A surgeon increased the size of Sharon Stone's breasts — without telling her first
In her memoir, The Beauty of Living Twice, Sharon Stone candidly admitted that she's had breast augmentation surgery. Unlike most women who undergo that particular surgical procedure, however, she wasn't actually seeking bigger breasts — but wound up receiving them anyhow.
As she wrote, via The Times, she was undergoing reconstructive surgery after having some tumors removed from her breasts. While the tumors were benign, she revealed that they were "gigantic, bigger than my breast alone."
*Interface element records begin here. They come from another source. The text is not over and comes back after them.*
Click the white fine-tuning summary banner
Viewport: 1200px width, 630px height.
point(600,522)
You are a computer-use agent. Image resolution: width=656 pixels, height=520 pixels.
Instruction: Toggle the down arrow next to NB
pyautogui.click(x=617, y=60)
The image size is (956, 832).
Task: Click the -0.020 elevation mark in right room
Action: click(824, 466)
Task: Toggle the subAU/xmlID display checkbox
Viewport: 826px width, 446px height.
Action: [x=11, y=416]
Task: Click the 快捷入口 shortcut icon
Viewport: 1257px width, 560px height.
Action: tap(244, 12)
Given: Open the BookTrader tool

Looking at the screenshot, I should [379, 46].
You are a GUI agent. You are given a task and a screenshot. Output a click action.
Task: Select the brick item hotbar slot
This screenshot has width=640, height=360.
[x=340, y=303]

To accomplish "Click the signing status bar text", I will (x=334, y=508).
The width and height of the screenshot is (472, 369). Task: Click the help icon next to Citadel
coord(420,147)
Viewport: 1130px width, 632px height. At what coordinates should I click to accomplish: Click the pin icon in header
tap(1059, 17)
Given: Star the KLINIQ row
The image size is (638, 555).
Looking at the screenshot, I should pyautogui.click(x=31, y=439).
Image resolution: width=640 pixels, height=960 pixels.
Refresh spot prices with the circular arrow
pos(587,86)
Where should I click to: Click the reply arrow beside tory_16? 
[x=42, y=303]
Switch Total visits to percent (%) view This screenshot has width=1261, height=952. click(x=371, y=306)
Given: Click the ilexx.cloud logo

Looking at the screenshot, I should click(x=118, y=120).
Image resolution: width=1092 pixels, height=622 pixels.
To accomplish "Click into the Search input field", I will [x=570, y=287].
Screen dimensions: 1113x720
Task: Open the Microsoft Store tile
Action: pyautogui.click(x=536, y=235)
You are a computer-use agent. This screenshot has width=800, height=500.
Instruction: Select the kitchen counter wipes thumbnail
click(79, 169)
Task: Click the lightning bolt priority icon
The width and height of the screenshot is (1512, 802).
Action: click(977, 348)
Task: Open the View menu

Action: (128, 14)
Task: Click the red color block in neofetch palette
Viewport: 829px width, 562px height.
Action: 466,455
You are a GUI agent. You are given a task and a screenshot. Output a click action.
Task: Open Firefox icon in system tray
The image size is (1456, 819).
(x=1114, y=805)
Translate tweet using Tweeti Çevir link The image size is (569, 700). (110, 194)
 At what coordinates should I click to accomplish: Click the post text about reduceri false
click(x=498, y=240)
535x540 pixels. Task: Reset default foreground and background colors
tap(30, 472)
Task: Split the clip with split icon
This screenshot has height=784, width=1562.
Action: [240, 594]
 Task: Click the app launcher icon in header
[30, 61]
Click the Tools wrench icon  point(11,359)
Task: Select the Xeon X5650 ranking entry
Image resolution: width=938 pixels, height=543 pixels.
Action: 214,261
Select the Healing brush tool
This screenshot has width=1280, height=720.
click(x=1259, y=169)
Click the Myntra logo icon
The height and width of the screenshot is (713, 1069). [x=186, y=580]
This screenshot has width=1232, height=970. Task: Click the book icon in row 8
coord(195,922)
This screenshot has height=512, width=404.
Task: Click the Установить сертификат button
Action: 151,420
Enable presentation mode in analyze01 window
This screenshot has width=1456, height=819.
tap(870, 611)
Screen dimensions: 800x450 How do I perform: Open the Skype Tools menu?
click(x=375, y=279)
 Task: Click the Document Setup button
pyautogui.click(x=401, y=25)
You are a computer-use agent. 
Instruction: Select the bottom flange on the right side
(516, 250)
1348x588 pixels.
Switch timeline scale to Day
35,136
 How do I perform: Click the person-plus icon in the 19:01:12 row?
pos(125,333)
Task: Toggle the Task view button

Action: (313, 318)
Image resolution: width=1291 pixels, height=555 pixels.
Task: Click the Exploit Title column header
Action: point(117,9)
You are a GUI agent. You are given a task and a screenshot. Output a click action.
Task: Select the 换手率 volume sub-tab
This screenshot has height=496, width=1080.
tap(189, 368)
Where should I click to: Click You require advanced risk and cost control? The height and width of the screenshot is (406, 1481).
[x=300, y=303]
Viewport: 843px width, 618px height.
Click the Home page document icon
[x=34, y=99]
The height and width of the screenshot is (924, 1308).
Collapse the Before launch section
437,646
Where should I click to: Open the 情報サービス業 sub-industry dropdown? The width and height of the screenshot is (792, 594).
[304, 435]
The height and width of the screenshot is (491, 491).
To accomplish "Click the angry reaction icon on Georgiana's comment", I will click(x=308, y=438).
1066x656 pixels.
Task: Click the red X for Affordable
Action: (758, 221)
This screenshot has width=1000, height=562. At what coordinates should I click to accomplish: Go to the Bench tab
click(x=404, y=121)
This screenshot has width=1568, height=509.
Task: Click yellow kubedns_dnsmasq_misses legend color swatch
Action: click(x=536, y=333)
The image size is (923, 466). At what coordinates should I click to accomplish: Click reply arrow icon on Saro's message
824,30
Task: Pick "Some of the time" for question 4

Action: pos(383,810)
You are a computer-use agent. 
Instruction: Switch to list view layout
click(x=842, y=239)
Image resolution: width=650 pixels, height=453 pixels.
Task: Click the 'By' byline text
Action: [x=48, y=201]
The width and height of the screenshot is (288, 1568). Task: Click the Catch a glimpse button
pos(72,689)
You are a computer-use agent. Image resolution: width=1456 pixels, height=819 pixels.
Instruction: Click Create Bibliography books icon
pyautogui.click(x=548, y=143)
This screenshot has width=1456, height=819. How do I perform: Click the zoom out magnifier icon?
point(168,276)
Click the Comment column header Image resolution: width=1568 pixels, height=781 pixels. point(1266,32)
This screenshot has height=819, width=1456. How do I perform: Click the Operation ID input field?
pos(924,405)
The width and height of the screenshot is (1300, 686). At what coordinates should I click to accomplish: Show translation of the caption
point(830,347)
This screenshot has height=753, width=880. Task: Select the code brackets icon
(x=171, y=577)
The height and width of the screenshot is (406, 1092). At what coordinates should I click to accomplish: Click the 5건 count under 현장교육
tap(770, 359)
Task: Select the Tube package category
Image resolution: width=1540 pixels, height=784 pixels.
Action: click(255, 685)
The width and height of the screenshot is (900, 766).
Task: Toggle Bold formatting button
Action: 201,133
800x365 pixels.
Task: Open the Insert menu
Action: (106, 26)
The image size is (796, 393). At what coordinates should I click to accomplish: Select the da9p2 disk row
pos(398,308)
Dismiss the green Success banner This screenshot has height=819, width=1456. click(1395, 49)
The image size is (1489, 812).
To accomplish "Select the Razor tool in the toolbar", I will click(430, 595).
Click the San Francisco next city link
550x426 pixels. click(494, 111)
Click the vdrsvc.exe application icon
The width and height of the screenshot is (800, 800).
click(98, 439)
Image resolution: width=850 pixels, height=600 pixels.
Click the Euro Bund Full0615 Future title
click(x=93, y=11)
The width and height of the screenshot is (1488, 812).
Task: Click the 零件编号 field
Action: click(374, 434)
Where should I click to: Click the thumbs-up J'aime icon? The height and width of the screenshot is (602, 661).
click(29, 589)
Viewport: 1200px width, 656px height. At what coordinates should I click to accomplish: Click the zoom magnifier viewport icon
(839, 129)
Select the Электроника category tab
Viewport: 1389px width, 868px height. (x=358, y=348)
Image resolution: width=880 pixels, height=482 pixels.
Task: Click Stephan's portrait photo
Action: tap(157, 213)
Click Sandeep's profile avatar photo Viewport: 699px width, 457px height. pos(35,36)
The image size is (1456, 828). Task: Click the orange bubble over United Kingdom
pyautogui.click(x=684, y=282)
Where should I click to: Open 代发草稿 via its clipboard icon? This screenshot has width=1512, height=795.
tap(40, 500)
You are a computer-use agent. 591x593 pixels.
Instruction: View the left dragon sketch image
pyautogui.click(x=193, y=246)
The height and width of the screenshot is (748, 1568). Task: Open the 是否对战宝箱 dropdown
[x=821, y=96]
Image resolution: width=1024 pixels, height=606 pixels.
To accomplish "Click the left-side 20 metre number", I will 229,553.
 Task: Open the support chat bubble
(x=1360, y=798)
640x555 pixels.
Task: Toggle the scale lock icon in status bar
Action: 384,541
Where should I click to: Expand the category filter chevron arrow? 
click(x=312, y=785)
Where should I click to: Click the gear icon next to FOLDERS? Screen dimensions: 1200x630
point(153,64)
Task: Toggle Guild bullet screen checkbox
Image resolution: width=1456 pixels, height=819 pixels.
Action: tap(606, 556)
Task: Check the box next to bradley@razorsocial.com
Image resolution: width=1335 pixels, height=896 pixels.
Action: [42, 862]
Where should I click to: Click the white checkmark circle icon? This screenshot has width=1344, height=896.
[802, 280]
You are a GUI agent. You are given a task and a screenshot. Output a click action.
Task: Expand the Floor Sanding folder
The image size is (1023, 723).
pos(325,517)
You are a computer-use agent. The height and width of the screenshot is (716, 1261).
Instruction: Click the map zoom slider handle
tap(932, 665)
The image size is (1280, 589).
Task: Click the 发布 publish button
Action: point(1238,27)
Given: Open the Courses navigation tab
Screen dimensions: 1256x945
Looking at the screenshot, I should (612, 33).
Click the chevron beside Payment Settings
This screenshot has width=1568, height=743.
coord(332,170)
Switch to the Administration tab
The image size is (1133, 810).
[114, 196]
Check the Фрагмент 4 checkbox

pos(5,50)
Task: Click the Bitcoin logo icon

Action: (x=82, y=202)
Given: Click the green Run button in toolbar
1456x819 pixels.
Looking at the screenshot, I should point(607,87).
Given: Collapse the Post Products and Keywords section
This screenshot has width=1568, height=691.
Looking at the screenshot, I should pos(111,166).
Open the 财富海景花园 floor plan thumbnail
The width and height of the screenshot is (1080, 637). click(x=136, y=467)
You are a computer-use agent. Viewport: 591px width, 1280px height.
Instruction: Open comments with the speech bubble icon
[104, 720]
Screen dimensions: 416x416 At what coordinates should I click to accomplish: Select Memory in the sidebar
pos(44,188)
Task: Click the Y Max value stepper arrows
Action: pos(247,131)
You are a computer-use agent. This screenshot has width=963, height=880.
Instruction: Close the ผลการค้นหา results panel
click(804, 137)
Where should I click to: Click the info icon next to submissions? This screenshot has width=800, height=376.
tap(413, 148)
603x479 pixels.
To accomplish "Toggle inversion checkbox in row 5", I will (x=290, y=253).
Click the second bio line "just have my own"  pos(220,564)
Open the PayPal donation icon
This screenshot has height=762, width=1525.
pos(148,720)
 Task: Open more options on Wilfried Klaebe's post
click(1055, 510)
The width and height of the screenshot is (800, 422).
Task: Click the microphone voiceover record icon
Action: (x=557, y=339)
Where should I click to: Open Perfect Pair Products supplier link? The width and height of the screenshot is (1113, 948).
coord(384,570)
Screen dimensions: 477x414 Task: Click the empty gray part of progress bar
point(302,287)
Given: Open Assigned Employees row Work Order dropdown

It wasn't until the bandages came off post-surgery, she recalled, that "I discovered that I had a full cup-size bigger breasts, ones that [the doctor] said 'go better with your hip size.'" The surgeon, she recalled, "had changed my body without my knowledge or consent." According to Stone, her doctor hadn't felt it necessary to seek her approval when he made the unilateral decision to increase the size of her breasts, simply because he "thought that I would look better with bigger, 'better' boobs."
She underwent brain surgery weeks before her iconic dance with John Travolta at the oscars
Sharon Stone told Variety in 2001 that she experienced a brain hemorrhage that lasted for nine days after suffering a stroke in 2001. About a year later, she was asked to present at the 2002 Academy Awards alongside John Travolta. She accepted, despite undergoing brain surgery just two weeks earlier that had impeded her ability to walk.
As she wrote, via Insider, she set a big goal for herself and asked Travolta if he would dance with her onstage at the Oscars. "Of course, I didn't know if I was really able to dance, but I wanted to push myself toward a bigger goal," she wrote, recalling that "just two weeks before, I had struggled with walking. Now I would be dancing. I could do this. I could dance."
Of the sweet little dance that would become an iconic Oscars moment, Stone wrote, "I stepped into my joy, my gratitude. ... I floated down that stage and looked into the faces of all of my talented, amazing fellow Academy members. They were smiling, laughing, and digging the moment. All of us uplifted. They didn't need to know why."
She believes the media tried to pit her against Madonna
A continual theme throughout Sharon Stone's memoir, The Beauty of Living Twice, is Hollywood's patriarchal obsession with pitting female stars against each other. Women who would otherwise be friends and supporters, she explained, were positioned as rivals in order to stir up fake tabloid drama and line pockets. This, she wrote in an excerpt from the book published by Insider, was something she felt acutely when it came to her and pop icon Madonna.
"We have often been pitted against each other as this has been the way that the press, and I would have to say society in general, has found to bind women of our and past generations," Stone wrote, adding, "There was not a place for women to find camaraderie, alliance, or safety with one another. It was put to us that there could be room for only one."
However, over time she'd come to see Madonna as a kindred spirit. "I feel as if I secretly champion her," she added. "I know she feels the same. We stand up for each other being asked. We know the pitfalls of being who we are and have been when we were breaking barriers in our respective fields."